[Directions] Exact reproduction of the following data is required.
___
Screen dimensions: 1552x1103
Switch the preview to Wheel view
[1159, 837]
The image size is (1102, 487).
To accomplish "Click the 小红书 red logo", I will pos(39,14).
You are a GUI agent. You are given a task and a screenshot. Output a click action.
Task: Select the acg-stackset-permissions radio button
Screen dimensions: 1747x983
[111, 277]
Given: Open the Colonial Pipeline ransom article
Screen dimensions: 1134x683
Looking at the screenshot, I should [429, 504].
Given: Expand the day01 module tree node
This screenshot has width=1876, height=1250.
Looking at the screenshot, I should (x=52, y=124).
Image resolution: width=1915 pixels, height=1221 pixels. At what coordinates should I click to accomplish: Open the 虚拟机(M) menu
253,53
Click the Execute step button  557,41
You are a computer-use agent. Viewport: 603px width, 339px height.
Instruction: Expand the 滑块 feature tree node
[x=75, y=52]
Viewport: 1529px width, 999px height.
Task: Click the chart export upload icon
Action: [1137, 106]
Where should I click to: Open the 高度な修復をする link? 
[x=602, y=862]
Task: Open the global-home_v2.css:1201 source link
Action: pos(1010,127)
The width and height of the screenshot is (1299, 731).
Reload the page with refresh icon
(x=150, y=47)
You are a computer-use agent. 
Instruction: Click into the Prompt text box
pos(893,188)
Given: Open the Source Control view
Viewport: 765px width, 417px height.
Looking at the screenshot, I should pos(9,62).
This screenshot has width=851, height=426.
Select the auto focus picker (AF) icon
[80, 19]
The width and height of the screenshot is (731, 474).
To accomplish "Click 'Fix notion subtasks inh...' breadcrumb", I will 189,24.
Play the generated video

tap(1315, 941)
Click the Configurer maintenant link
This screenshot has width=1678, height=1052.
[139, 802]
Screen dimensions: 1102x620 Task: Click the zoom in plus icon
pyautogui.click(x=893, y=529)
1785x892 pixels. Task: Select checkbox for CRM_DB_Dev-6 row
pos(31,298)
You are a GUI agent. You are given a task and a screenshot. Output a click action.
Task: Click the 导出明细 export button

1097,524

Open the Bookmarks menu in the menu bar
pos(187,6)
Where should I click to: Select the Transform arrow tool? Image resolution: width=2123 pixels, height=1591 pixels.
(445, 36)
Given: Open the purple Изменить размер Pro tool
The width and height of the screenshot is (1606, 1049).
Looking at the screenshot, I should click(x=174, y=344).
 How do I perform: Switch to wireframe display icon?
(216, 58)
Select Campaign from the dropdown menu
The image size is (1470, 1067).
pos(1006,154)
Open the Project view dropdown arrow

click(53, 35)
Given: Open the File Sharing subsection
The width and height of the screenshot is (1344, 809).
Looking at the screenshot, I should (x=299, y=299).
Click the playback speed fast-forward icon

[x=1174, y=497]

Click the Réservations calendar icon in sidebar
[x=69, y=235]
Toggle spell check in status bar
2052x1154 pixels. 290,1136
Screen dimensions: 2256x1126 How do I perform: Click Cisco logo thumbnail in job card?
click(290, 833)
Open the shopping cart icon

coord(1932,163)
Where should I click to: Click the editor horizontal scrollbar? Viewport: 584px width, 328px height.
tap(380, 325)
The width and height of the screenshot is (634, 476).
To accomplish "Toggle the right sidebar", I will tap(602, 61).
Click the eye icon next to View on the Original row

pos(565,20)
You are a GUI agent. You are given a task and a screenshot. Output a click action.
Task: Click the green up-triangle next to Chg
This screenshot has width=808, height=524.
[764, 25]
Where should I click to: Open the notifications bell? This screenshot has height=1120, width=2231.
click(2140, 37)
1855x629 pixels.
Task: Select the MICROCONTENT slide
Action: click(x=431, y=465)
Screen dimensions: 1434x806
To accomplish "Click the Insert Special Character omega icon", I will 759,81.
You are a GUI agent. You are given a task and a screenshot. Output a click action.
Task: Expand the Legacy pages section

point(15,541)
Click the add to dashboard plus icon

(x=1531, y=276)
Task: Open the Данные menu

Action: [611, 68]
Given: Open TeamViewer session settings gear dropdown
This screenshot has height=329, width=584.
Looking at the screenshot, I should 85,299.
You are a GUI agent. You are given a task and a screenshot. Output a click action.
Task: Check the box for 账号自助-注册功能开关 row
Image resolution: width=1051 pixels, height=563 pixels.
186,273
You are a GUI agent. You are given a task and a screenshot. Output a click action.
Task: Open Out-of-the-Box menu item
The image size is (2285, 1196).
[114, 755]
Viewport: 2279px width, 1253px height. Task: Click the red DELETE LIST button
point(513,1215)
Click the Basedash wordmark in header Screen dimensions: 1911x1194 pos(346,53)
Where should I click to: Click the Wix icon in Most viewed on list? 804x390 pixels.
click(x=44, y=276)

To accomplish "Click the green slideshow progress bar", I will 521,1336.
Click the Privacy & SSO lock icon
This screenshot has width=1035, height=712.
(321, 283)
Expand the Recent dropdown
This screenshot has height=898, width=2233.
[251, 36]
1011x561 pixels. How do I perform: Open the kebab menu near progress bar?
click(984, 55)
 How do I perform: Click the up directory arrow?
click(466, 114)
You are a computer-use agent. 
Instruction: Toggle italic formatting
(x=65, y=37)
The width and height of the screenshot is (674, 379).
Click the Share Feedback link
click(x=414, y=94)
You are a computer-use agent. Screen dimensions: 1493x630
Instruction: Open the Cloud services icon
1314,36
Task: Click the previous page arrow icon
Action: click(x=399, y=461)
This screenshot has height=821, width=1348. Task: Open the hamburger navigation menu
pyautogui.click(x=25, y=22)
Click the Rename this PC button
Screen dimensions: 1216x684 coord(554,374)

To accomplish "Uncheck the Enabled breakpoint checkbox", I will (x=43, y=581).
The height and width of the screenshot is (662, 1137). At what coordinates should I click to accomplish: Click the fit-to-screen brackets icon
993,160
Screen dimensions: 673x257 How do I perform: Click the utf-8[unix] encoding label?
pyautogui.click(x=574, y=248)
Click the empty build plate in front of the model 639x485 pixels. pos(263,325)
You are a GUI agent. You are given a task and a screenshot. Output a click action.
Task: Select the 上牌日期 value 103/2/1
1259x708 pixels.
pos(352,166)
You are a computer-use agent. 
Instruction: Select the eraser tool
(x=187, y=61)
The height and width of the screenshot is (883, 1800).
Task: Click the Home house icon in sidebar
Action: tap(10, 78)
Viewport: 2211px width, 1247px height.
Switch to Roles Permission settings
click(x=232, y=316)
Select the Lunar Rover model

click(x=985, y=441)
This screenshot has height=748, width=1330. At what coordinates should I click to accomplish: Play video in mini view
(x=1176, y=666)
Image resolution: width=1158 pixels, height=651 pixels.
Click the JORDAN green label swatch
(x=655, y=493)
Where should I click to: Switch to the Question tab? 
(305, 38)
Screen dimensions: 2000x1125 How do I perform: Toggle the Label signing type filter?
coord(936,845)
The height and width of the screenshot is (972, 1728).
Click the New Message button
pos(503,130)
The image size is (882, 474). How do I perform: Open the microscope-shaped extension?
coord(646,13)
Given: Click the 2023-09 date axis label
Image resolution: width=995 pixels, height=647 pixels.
___
[Task result]
Screen dimensions: 1552x1103
Switch the preview to Wheel view
[1159, 837]
The image size is (1102, 487).
To accomplish "Click the 小红书 red logo", I will pos(39,14).
You are a GUI agent. You are given a task and a screenshot. Output a click action.
Task: Select the acg-stackset-permissions radio button
Screen dimensions: 1747x983
[111, 277]
Given: Open the Colonial Pipeline ransom article
Screen dimensions: 1134x683
Looking at the screenshot, I should [429, 504].
Given: Expand the day01 module tree node
This screenshot has width=1876, height=1250.
Looking at the screenshot, I should (x=52, y=124).
Image resolution: width=1915 pixels, height=1221 pixels. At what coordinates should I click to accomplish: Open the 虚拟机(M) menu
253,53
Click the Execute step button  557,41
You are a computer-use agent. Viewport: 603px width, 339px height.
Instruction: Expand the 滑块 feature tree node
[x=75, y=52]
Viewport: 1529px width, 999px height.
Task: Click the chart export upload icon
Action: [1137, 106]
Where should I click to: Open the 高度な修復をする link? 
[x=602, y=862]
Task: Open the global-home_v2.css:1201 source link
Action: pos(1010,127)
The width and height of the screenshot is (1299, 731).
Reload the page with refresh icon
(x=150, y=47)
You are a computer-use agent. 
Instruction: Click into the Prompt text box
pos(893,188)
Given: Open the Source Control view
Viewport: 765px width, 417px height.
Looking at the screenshot, I should pos(9,62).
This screenshot has width=851, height=426.
Select the auto focus picker (AF) icon
[80, 19]
The width and height of the screenshot is (731, 474).
To accomplish "Click 'Fix notion subtasks inh...' breadcrumb", I will 189,24.
Play the generated video

tap(1315, 941)
Click the Configurer maintenant link
This screenshot has width=1678, height=1052.
[139, 802]
Screen dimensions: 1102x620 Task: Click the zoom in plus icon
pyautogui.click(x=893, y=529)
1785x892 pixels. Task: Select checkbox for CRM_DB_Dev-6 row
pos(31,298)
You are a GUI agent. You are given a task and a screenshot. Output a click action.
Task: Click the 导出明细 export button

1097,524

Open the Bookmarks menu in the menu bar
pos(187,6)
Where should I click to: Select the Transform arrow tool? Image resolution: width=2123 pixels, height=1591 pixels.
(445, 36)
Given: Open the purple Изменить размер Pro tool
The width and height of the screenshot is (1606, 1049).
Looking at the screenshot, I should click(x=174, y=344).
 How do I perform: Switch to wireframe display icon?
(216, 58)
Select Campaign from the dropdown menu
The image size is (1470, 1067).
pos(1006,154)
Open the Project view dropdown arrow

click(53, 35)
Given: Open the File Sharing subsection
The width and height of the screenshot is (1344, 809).
Looking at the screenshot, I should (x=299, y=299).
Click the playback speed fast-forward icon

[x=1174, y=497]

Click the Réservations calendar icon in sidebar
[x=69, y=235]
Toggle spell check in status bar
2052x1154 pixels. 290,1136
Screen dimensions: 2256x1126 How do I perform: Click Cisco logo thumbnail in job card?
click(290, 833)
Open the shopping cart icon

coord(1932,163)
Where should I click to: Click the editor horizontal scrollbar? Viewport: 584px width, 328px height.
tap(380, 325)
The width and height of the screenshot is (634, 476).
To accomplish "Toggle the right sidebar", I will tap(602, 61).
Click the eye icon next to View on the Original row

pos(565,20)
You are a GUI agent. You are given a task and a screenshot. Output a click action.
Task: Click the green up-triangle next to Chg
This screenshot has width=808, height=524.
[764, 25]
Where should I click to: Open the notifications bell? This screenshot has height=1120, width=2231.
click(2140, 37)
1855x629 pixels.
Task: Select the MICROCONTENT slide
Action: click(x=431, y=465)
Screen dimensions: 1434x806
To accomplish "Click the Insert Special Character omega icon", I will 759,81.
You are a GUI agent. You are given a task and a screenshot. Output a click action.
Task: Expand the Legacy pages section

point(15,541)
Click the add to dashboard plus icon

(x=1531, y=276)
Task: Open the Данные menu

Action: [611, 68]
Given: Open TeamViewer session settings gear dropdown
This screenshot has height=329, width=584.
Looking at the screenshot, I should 85,299.
You are a GUI agent. You are given a task and a screenshot. Output a click action.
Task: Check the box for 账号自助-注册功能开关 row
Image resolution: width=1051 pixels, height=563 pixels.
186,273
You are a GUI agent. You are given a task and a screenshot. Output a click action.
Task: Open Out-of-the-Box menu item
The image size is (2285, 1196).
[114, 755]
Viewport: 2279px width, 1253px height. Task: Click the red DELETE LIST button
point(513,1215)
Click the Basedash wordmark in header Screen dimensions: 1911x1194 pos(346,53)
Where should I click to: Click the Wix icon in Most viewed on list? 804x390 pixels.
click(x=44, y=276)

To accomplish "Click the green slideshow progress bar", I will 521,1336.
Click the Privacy & SSO lock icon
This screenshot has width=1035, height=712.
(321, 283)
Expand the Recent dropdown
This screenshot has height=898, width=2233.
[251, 36]
1011x561 pixels. How do I perform: Open the kebab menu near progress bar?
click(984, 55)
 How do I perform: Click the up directory arrow?
click(466, 114)
You are a computer-use agent. 
Instruction: Toggle italic formatting
(x=65, y=37)
The width and height of the screenshot is (674, 379).
Click the Share Feedback link
click(x=414, y=94)
You are a computer-use agent. Screen dimensions: 1493x630
Instruction: Open the Cloud services icon
1314,36
Task: Click the previous page arrow icon
Action: click(x=399, y=461)
This screenshot has height=821, width=1348. Task: Open the hamburger navigation menu
pyautogui.click(x=25, y=22)
Click the Rename this PC button
Screen dimensions: 1216x684 coord(554,374)

To accomplish "Uncheck the Enabled breakpoint checkbox", I will (x=43, y=581).
The height and width of the screenshot is (662, 1137). At what coordinates should I click to accomplish: Click the fit-to-screen brackets icon
993,160
Screen dimensions: 673x257 How do I perform: Click the utf-8[unix] encoding label?
pyautogui.click(x=574, y=248)
Click the empty build plate in front of the model 639x485 pixels. pos(263,325)
You are a GUI agent. You are given a task and a screenshot. Output a click action.
Task: Select the 上牌日期 value 103/2/1
1259x708 pixels.
pos(352,166)
You are a computer-use agent. 
Instruction: Select the eraser tool
(x=187, y=61)
The height and width of the screenshot is (883, 1800).
Task: Click the Home house icon in sidebar
Action: tap(10, 78)
Viewport: 2211px width, 1247px height.
Switch to Roles Permission settings
click(x=232, y=316)
Select the Lunar Rover model

click(x=985, y=441)
This screenshot has height=748, width=1330. At what coordinates should I click to accomplish: Play video in mini view
(x=1176, y=666)
Image resolution: width=1158 pixels, height=651 pixels.
Click the JORDAN green label swatch
(x=655, y=493)
Where should I click to: Switch to the Question tab? 
(305, 38)
Screen dimensions: 2000x1125 How do I perform: Toggle the Label signing type filter?
coord(936,845)
The height and width of the screenshot is (972, 1728).
Click the New Message button
pos(503,130)
The image size is (882, 474). How do I perform: Open the microscope-shaped extension?
coord(646,13)
Given: Click the 2023-09 date axis label
Image resolution: width=995 pixels, height=647 pixels.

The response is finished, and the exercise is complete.